'''
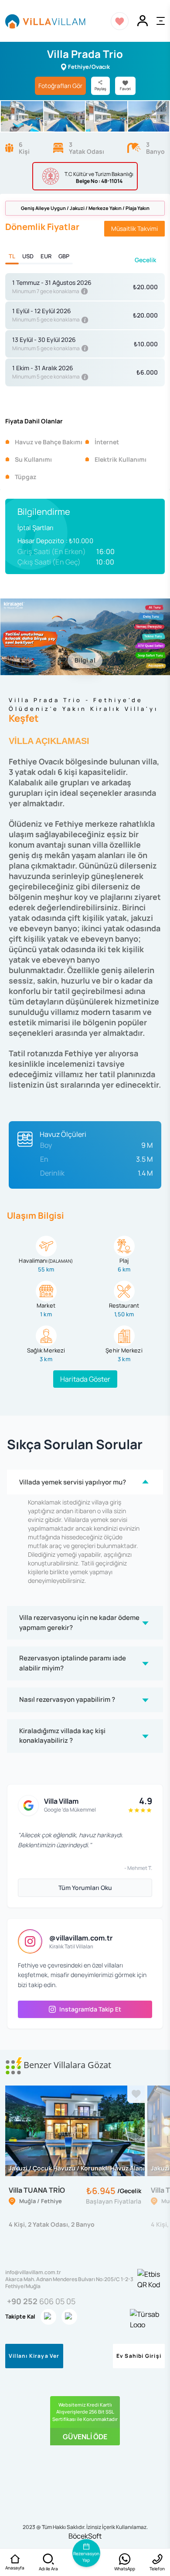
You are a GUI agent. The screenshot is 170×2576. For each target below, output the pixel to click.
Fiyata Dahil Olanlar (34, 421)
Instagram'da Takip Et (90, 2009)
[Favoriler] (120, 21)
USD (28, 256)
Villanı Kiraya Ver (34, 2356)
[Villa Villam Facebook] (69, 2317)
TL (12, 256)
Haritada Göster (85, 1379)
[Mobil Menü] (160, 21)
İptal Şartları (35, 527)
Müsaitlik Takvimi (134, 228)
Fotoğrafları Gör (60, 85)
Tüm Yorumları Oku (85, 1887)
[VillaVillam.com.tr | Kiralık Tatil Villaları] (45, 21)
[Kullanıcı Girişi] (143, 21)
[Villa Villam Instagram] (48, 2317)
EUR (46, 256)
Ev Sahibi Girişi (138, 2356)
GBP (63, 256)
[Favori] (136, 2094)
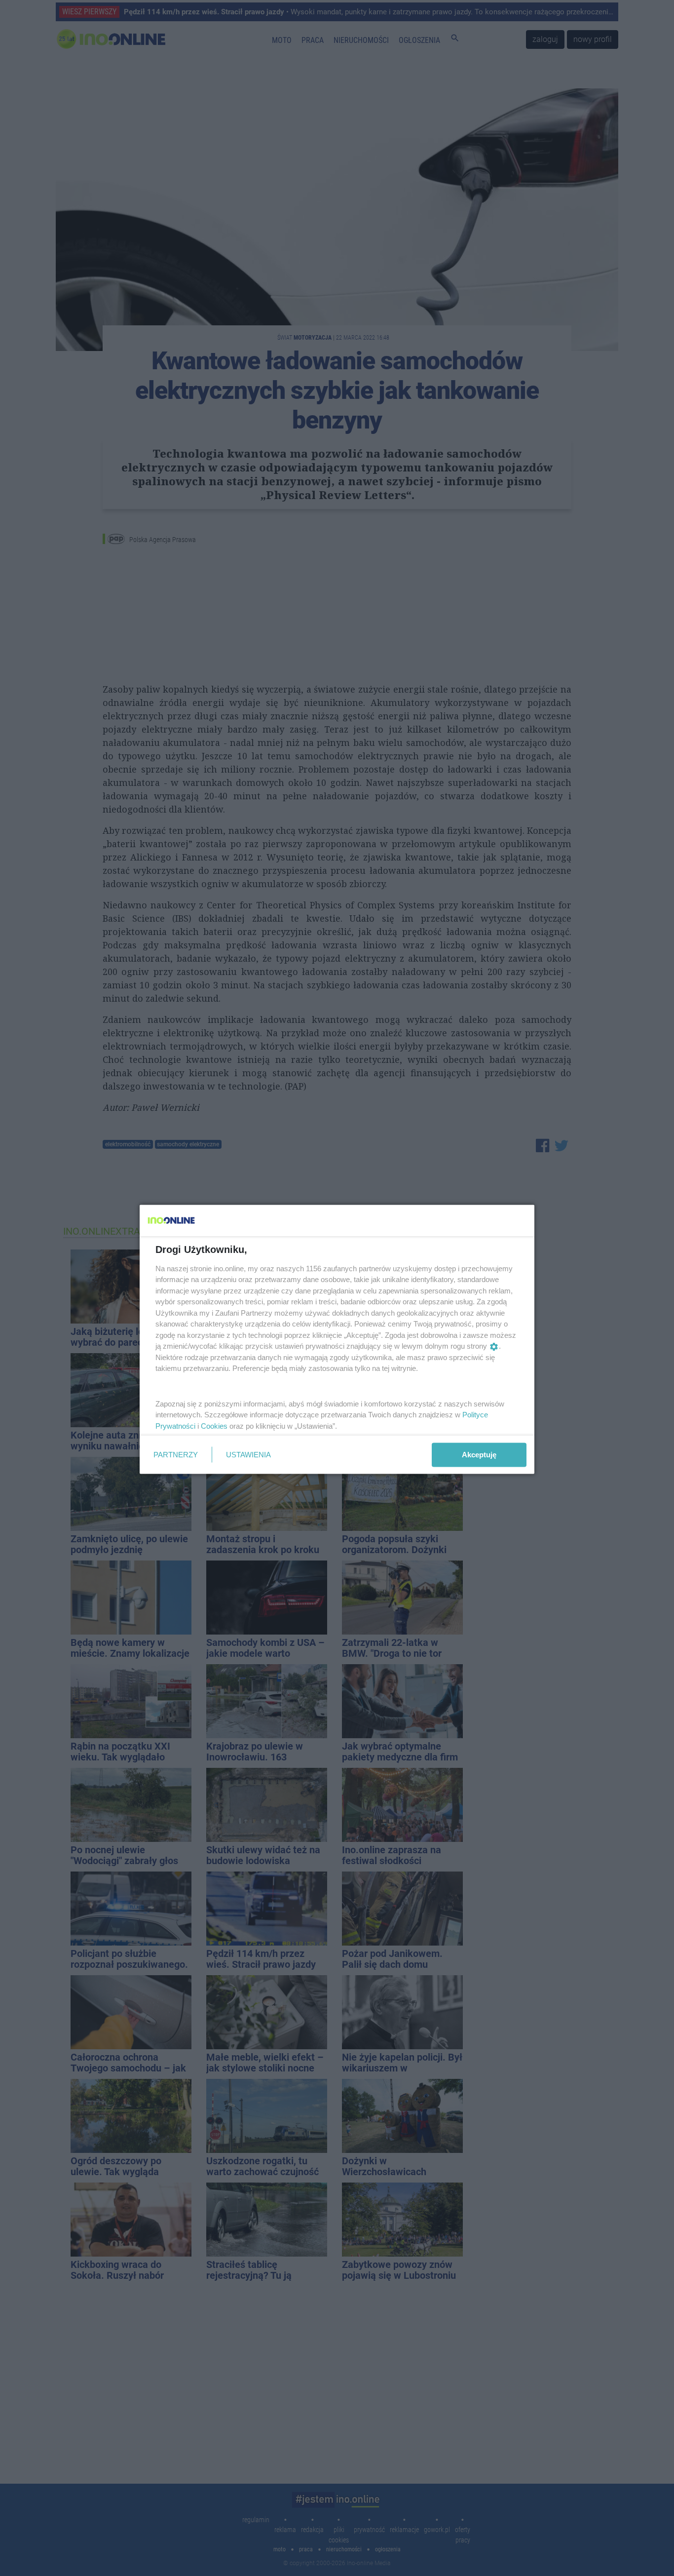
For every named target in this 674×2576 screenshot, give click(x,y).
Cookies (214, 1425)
'''
## EXERCISE DETAILS
Above are records with pictures; repeat the records exactly and leave the pictures out.

## WRITTEN ANSWER
You are a GUI agent. The screenshot is 170×2576. For each target below, output the pixel to click.
Fiyata Dahil Olanlar (34, 421)
Instagram'da Takip Et (90, 2009)
[Favoriler] (120, 21)
USD (28, 256)
Villanı Kiraya Ver (34, 2356)
[Villa Villam Facebook] (69, 2317)
TL (12, 256)
Haritada Göster (85, 1379)
[Mobil Menü] (160, 21)
İptal Şartları (35, 527)
Müsaitlik Takvimi (134, 228)
Fotoğrafları Gör (60, 85)
Tüm Yorumları Oku (85, 1887)
[VillaVillam.com.tr | Kiralık Tatil Villaları] (45, 21)
[Kullanıcı Girişi] (143, 21)
[Villa Villam Instagram] (48, 2317)
EUR (46, 256)
Ev Sahibi Girişi (138, 2356)
GBP (63, 256)
[Favori] (136, 2094)
For every named target in this 674×2576 screenshot, give click(x,y).
Cookies (214, 1425)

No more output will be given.